The research itself has been very interesting. I borrowed Dave’s mom Trudy’s set of History of the Church, and have found it a compelling account. Joseph’s humility stands out very refreshingly in his writing, and his peacability. He was a simple and forthright man with a brigh optimism. He was a language enthusiast; I laughed in myself as I read of his familiar exuberance for his Hebrew studies. I agree with my old missionary colleague, Elder Neff… that I think that Joseph was somebody I would have very much enjoyed being acquainted with.
…Well, we all have to do our best…
I noticed before starting this entry that I’d finally been answered by the professor employing me. I’m sure he’s going to be angry that I haven’t finished that which I had intended to finish a full week ago.
Let’s give it a read… ……..
Well, before that… I got some e-mail from some web-site who had searched out an old "Blogspot" web journal I had for a short time for the purpose of complaining about the S.L. Tribune newspaper, which I still detest for its vulgar bias. "Be the administrator for your city for our municipal video network," it asks.
It would be fun… It would be funner if I lived here and had a car. I’m sure I’d be good at going around and taking videos, since I already do that. …But, I don’t think I’ll have the time in Provo…
So, the professor…
Well, he was very unobtrusive. He was sure that I have made progress, and is curious about what I’ve been able to produce. Also, he wants to know how many hours of his grant money I’ve burned…
Back in our last meeting, I’d scheduled myself for 30, and the two girls put themselves for 35 each. I think he had $1200 available, and at our wage of 9 per hour, that left 33 unclaimed pay-hours. He’d asked me some days later if I wanted to do more this year, and I said I had already hoped to catch up with the girls, and would want to do more yet. To this point, I’ve logged 15 additional hours… but in reality I’ve spent much longer… maybe twice as long… working. For the sake of my research, it’s been productive, but I know I’ve been slow on the writing end, and I decided not to log any further pay time until I could produce more written material… but… I guess if he’s going to lose the money anyway…
…He mentioned that he had hoped some money would "roll over"… I’m not sure if he would need to get new funds next year, or if he already was apportioned some but couldn’t use them till next year.

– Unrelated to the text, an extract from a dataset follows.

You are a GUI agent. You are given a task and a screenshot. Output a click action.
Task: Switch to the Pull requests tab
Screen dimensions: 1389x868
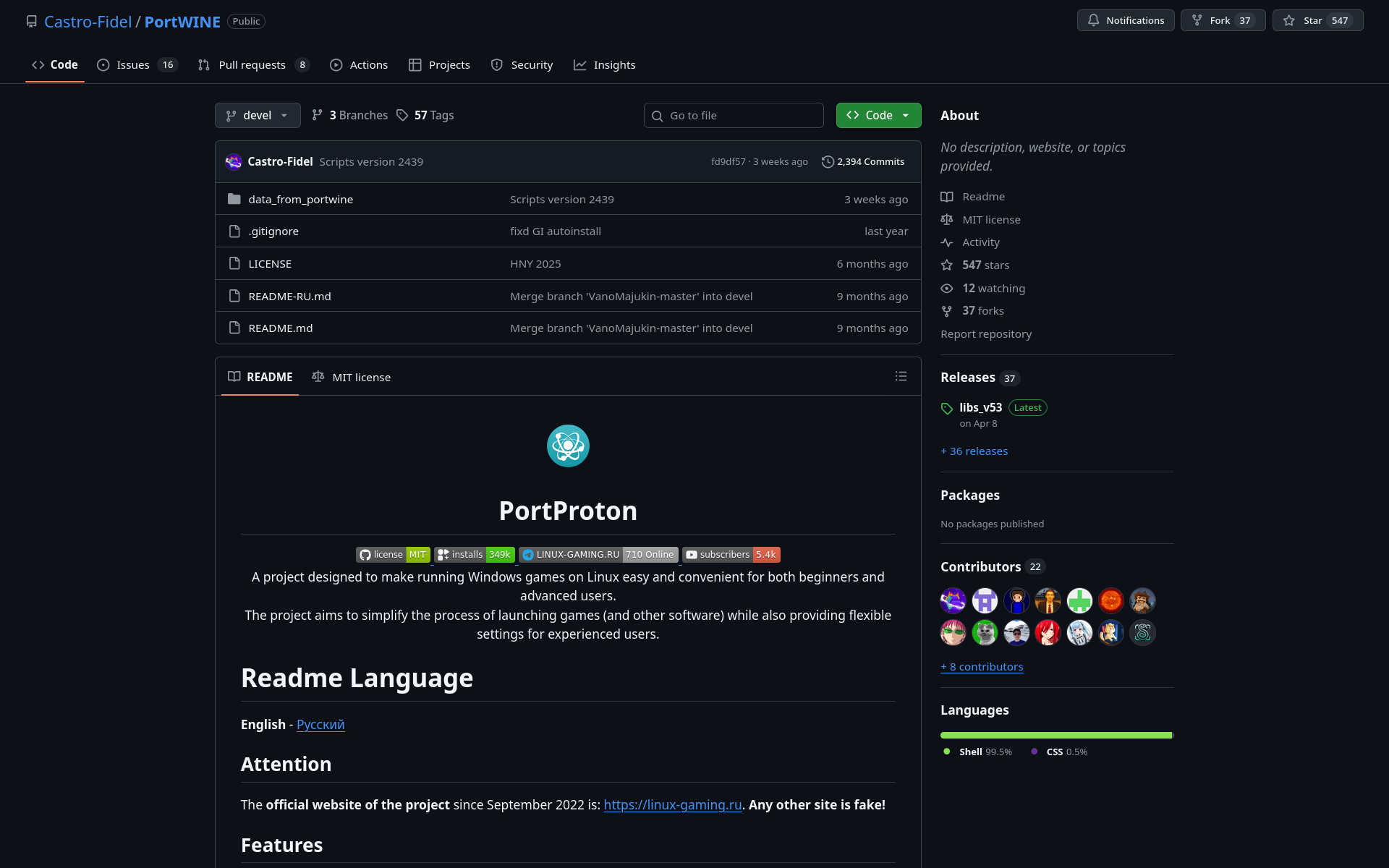[x=252, y=65]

Well, I’m glad he was soft in his e-mail… Maybe I’ll put off this file recovery for a day or so and spend time working; and now, gratefully, I can type in those old-document reading rooms… However it goes, he already put our three names on his paper… preliminarily, no doubt… and whether we get paid or not, it’s our project too now. I can’t predict how busy any of us will be next year, but I’ll have to see my part through regardless of employment situation.
I think I just now, with Christ-mass and this job, have gotten enough money to live out my time in Provo. My mom paid tuition again on Tuesday… for the last time… maybe ever.
Happy, beautiful Christ Mass season to all. What a brilliant time of the year… I can’t remember being any happier or more contented. I wish for strength to meet my future trials.